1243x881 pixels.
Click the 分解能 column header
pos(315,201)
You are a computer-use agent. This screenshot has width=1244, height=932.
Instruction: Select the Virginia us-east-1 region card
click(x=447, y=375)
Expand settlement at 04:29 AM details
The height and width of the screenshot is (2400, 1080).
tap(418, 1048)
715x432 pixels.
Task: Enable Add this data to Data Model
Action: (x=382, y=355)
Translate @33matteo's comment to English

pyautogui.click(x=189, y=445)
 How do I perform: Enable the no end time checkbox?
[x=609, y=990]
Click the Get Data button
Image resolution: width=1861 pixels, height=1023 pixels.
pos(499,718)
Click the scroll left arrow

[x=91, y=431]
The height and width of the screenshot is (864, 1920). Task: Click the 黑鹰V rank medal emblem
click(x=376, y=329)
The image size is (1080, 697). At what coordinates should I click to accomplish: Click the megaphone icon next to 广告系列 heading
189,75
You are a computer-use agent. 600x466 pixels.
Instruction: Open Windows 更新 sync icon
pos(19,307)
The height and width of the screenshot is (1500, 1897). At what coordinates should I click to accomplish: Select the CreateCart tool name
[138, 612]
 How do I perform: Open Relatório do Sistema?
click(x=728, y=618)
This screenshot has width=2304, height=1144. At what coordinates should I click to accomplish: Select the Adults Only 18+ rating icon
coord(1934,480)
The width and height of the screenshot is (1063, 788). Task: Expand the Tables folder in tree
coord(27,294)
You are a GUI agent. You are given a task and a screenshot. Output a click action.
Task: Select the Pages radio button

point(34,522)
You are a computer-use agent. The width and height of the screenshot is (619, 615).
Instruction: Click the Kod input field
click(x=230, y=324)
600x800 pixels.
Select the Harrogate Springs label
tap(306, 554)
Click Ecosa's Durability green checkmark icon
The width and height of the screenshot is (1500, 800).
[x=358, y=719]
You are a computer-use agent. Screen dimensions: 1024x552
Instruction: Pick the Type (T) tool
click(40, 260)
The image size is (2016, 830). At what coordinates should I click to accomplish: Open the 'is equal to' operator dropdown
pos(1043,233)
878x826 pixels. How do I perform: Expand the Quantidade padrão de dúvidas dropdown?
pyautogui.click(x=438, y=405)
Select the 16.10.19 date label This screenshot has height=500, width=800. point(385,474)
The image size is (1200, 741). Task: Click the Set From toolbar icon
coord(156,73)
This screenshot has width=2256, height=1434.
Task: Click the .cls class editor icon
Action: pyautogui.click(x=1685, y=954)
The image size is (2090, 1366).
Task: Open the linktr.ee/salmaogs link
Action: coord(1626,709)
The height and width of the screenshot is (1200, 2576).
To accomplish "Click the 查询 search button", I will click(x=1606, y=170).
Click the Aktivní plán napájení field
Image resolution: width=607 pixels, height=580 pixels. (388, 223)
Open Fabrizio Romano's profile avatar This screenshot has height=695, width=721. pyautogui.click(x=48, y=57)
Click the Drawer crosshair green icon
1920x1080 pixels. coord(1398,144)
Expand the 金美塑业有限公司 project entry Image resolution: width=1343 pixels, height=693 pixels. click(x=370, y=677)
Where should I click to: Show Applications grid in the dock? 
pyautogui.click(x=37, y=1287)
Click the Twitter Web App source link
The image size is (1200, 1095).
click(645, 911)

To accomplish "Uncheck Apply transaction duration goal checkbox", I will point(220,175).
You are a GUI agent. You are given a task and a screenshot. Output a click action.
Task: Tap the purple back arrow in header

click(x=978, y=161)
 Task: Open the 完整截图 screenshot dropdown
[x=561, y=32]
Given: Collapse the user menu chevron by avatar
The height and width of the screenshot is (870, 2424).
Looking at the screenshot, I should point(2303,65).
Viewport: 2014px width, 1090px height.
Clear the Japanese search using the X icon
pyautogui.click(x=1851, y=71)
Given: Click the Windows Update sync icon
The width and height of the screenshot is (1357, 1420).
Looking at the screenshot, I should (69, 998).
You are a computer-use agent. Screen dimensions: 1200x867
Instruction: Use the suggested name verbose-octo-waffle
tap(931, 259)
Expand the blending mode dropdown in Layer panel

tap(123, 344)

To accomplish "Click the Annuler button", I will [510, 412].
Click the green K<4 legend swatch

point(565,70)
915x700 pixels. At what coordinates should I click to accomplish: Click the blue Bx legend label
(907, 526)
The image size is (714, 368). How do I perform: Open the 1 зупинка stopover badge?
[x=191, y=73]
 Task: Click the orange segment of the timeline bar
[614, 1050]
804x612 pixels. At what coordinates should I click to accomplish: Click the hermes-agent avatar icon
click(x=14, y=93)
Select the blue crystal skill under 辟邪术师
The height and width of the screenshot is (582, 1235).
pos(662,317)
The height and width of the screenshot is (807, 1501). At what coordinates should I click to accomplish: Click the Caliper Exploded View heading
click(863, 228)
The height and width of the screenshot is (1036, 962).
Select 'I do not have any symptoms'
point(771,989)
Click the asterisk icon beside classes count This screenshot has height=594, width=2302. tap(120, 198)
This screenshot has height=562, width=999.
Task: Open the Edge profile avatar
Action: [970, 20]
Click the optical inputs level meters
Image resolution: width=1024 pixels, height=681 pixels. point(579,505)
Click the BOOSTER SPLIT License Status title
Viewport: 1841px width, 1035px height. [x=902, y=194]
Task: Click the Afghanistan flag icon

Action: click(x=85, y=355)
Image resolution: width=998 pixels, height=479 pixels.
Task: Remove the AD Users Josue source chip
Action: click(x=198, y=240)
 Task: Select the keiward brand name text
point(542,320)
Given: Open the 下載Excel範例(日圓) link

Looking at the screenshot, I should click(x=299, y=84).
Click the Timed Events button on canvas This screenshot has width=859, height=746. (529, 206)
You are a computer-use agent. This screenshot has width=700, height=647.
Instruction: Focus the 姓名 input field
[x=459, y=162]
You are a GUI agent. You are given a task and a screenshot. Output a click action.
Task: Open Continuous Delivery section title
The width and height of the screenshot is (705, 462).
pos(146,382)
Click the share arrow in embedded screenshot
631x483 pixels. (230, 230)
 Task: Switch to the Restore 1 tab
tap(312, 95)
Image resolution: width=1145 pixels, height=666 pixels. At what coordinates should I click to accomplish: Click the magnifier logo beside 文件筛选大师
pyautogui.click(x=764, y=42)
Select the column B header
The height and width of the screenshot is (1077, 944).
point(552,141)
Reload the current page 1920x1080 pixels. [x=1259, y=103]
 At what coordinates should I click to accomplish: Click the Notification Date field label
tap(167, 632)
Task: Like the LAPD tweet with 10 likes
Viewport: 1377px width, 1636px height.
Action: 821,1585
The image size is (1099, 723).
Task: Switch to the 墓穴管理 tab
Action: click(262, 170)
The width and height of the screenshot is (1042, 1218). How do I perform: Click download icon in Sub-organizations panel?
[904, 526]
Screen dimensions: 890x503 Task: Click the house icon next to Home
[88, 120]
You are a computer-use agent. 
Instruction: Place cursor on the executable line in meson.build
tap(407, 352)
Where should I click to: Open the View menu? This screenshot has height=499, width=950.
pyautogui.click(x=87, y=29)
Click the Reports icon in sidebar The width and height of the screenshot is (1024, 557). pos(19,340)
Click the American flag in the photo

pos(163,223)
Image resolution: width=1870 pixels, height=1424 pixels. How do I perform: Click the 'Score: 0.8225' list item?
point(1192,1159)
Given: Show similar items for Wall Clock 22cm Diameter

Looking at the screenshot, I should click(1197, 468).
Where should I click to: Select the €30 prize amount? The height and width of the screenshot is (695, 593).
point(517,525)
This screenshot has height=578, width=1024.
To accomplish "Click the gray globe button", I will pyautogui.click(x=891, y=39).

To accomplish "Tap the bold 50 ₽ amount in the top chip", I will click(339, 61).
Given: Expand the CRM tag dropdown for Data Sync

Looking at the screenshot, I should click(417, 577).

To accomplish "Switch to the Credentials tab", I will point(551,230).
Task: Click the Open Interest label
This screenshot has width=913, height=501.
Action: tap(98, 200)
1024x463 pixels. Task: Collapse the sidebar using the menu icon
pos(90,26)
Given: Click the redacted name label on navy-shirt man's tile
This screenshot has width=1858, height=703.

WORK INSTRUCTIONS: Recast the lines from the one containing "Task: Click the orange" up to and including the one containing "Viewport: 1841px width, 1035px" as a Markdown table with the columns Row and Item line, numbering each row and omitting blank lines.

EXERCISE ANSWER:
| Row | Item line |
|---|---|
| 1 |  Task: Click the orange segment of the timeline bar |
| 2 | [614, 1050] |
| 3 | 804x612 pixels. At what coordinates should I click to accomplish: Click the hermes-agent avatar icon |
| 4 | click(x=14, y=93) |
| 5 | Select the blue crystal skill under 辟邪术师 |
| 6 | The height and width of the screenshot is (582, 1235). |
| 7 | pos(662,317) |
| 8 | The height and width of the screenshot is (807, 1501). At what coordinates should I click to accomplish: Click the Caliper Exploded View heading |
| 9 | click(863, 228) |
| 10 | The height and width of the screenshot is (1036, 962). |
| 11 | Select 'I do not have any symptoms' |
| 12 | point(771,989) |
| 13 | Click the asterisk icon beside classes count This screenshot has height=594, width=2302. tap(120, 198) |
| 14 | This screenshot has height=562, width=999. |
| 15 | Task: Open the Edge profile avatar |
| 16 | Action: [970, 20] |
| 17 | Click the optical inputs level meters |
| 18 | Image resolution: width=1024 pixels, height=681 pixels. point(579,505) |
| 19 | Click the BOOSTER SPLIT License Status title |
| 20 | Viewport: 1841px width, 1035px height. [x=902, y=194] |